Angesichts dieser Situation finde ich es schon etwas merkwürdig, wenn Drosten im Podcast zwar eingangs die „unklare Datenlage“ zu PIMS kritisiert, dann aber anstatt nachdrücklich eine bessere Datenlage zur Bedingung für eine Entscheidung zu machen, mit dem „Gefühl“ von Eltern, vulgo mit der - nicht unbedingt immer wissenschaftlich begründeten - Sorge um eine mögliche Erkrankung ihrer Kinder argumentiert. Auch bei seiner Betonung, dass es sich um eine „schwere Krankheit“ handelt, hat Drosten wohl vergessen zu erwähnen, dass PIMS inzwischen gut und schnell behandelt werden kann und dass weniger als 7% der Betroffenen länger anhaltende Beschwerden haben.

Auch bei diesem Aspekt finde ich Drosten im heutigen Podcast widersprüchlich. Einerseits werden die Beispiel Israel, aber vor allem UK herangezogen, um zu sagen, dass die Impfung von 50-60% der Erwachsenen einen enormen Effekt auf das Infektionsgeschehen auch unter nicht geimpften Kindern und Jugendlichen hat. So habe es in UK bei einer ähnlich hohen Impfquote, wie wir sie hier im September haben werden, trotz offener Schulen keine steigende Inzidenzen bei Jüngeren gegeben - BTW anders als in der zweiten Welle und trotz Dominanz von B117. Das könnte man durchaus als Argument dafür lesen, dass massenhafte Impfungen von Kindern zur Wiederherstellung des Schulbetriebs eben nicht erforderlich sind. Aber gegen Ende spricht Drosten dann, wie er selber sagt, „aus dem Bauch heraus“ auf einmal doch von einem „sehr hohen“ Infektionsrisiko in Schulen. Auf die Widersprüche zwischen diesen beiden Einschätzungen geht er aber gar nicht ein.
Zudem „wundert“ Drosten sich über die Meinung „einiger Berufsvertreter“ (bei der Formulierung bin ich mir nicht mehr ganz sicher, aber gemeint sind ja ganz klar, die pädriatischen Fachverbände), aber es bleibt eben so ein Raunen, da er nicht konkretisiert, was ihn denn genau wundert, geschweige denn welche Einschätzungen von wem er warum falsch findet.

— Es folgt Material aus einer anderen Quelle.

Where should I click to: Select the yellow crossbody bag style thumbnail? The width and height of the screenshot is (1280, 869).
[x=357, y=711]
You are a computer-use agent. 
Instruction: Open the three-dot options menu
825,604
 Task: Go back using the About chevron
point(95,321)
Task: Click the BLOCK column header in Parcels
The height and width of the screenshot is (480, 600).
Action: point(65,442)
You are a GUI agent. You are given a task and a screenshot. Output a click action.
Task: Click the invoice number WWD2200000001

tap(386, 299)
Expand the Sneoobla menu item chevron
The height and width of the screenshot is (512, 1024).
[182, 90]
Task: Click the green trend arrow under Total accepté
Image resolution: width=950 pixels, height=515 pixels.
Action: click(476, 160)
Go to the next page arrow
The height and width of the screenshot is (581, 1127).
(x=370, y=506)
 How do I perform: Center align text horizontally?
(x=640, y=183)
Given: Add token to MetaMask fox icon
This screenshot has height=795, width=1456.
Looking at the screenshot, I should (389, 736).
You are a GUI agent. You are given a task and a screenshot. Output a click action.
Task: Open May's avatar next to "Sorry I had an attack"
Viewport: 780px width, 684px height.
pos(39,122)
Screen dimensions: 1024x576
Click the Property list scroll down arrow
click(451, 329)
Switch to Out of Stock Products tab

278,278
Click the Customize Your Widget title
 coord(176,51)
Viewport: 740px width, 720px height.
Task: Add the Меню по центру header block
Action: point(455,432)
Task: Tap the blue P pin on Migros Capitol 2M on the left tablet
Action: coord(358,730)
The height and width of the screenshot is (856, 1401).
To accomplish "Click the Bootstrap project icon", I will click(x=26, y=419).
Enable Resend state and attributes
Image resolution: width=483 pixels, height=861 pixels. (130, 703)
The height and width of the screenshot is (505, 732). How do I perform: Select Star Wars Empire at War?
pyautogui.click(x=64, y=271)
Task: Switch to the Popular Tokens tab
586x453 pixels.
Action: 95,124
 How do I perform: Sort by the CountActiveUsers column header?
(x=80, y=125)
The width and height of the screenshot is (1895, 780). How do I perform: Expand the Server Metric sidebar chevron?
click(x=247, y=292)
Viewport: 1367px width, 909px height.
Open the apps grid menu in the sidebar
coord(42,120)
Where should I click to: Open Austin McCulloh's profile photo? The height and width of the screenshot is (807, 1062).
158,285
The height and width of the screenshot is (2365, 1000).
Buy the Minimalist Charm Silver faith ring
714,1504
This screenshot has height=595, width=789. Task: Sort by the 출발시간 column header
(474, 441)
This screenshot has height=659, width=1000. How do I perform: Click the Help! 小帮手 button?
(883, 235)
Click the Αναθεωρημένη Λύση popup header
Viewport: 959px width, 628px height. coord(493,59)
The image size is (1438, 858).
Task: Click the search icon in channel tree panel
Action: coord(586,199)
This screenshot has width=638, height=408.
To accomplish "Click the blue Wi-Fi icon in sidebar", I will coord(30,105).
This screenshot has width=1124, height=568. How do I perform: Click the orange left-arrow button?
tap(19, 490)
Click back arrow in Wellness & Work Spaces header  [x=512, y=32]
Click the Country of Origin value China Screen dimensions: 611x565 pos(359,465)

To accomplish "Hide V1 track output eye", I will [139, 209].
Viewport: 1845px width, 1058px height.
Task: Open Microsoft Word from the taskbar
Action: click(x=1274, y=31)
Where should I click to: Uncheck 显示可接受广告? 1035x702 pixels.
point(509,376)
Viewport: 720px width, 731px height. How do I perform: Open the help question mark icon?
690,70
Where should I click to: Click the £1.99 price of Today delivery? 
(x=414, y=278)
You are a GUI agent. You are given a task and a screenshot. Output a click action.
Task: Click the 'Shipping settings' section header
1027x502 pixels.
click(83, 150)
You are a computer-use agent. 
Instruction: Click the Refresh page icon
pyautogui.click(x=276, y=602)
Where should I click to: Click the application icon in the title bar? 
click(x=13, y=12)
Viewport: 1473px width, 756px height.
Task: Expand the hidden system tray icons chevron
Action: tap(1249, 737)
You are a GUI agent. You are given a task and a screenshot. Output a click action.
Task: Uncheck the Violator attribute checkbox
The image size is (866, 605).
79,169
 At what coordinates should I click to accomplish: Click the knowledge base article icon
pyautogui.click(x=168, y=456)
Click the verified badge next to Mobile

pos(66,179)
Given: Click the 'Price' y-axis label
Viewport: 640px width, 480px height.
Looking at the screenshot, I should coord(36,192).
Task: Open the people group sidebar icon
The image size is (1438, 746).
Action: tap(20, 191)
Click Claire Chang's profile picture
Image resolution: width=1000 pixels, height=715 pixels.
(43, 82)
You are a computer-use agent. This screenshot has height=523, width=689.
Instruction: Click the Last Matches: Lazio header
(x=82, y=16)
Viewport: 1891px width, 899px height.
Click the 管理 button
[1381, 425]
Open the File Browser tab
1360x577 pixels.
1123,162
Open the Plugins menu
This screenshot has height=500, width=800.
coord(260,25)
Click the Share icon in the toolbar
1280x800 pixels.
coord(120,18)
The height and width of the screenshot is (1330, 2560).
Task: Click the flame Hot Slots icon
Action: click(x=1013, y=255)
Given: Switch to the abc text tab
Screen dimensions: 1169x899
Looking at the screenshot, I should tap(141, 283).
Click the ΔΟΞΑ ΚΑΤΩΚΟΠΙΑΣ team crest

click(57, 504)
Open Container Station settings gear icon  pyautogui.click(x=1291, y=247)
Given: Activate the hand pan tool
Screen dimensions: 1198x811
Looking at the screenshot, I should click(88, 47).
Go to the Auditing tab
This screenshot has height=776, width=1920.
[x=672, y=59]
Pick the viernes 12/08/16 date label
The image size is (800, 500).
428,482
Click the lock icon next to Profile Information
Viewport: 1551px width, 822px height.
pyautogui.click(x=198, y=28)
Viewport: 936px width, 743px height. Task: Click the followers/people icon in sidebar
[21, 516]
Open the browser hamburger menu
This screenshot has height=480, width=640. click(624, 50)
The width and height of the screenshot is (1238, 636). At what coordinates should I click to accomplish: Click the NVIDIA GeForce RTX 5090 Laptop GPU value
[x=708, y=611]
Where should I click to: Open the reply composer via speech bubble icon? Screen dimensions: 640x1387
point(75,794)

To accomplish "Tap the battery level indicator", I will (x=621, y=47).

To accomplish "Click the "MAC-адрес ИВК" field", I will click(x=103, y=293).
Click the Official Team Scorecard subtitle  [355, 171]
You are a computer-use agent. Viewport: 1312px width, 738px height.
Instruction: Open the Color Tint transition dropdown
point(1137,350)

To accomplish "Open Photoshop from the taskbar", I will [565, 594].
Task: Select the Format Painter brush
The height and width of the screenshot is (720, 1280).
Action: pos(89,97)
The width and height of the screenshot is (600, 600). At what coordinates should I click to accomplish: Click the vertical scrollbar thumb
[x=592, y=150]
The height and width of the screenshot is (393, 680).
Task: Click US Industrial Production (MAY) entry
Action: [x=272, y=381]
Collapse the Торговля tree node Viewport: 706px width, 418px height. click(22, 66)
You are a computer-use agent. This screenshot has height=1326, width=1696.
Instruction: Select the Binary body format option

Hier noch ein aktueller Artikel mit einer Reihe von Einschätzungen von DGKJ-Prädisent Jörg Dötsch.

Letztlich kommt es eben sehr auf die Darstellung an: Die Aussage „Wenn wir die Schulen wieder ganz öffenen, ist die Chance, dass Dein Kind sich im Verlauf des Winters infiziert 50:50. Wenn das passiert, kriegt Dein Kind mit einer Wahrscheinlichkeit von 1:1000 eine schwere Krankheit und muss ins Krankenhaus!“ hat natürlich eine andere Wirkung als die Aussage „Wenn es nach der Impfung eines Großteils der erwachsenen Bevölkerung überhaupt noch ein nenneswertes Infektionsgeschehen unter Kindern und Jugendlichen gibt, und Dein Kind sich dabei infizieren sollte, besteht eine Wahrscheinlichkeit von zwischen 1:1.000 und 1:10.000, dass Dein Kind Symptome bekommt, die in den allermeisten Fällen bei einem relativ kurzen Aufenthalt im Krankenhaus gut behandelt werden können.“

TL/DR: Meiner Meinung nach ist die Sache bei PIMS bei Weitem nicht so klar, wie Du sie darstellst. Es gibt keine klaren Daten, unterschiedliche Einschätzungen bzw. Framings.

Edit: Die Studie von der Drosten gestern sprach, untersucht Fälle zwischen Dezember 2019 und Mai 2020 - also mit völlig anderen Test- und Behandlungsmöglichkeiten (ergo: mehr symptomatische Fälle und schwerere Verläufe. Also erstens keine „neuen“ Daten und zweitens nicht wirklich vergleichbar.

Edit 2: es ist beim heutigen Stand der Forschung wohl noch nicht mal ausgeschlossen, dass auch eine Impfung PIMS auslösen kann.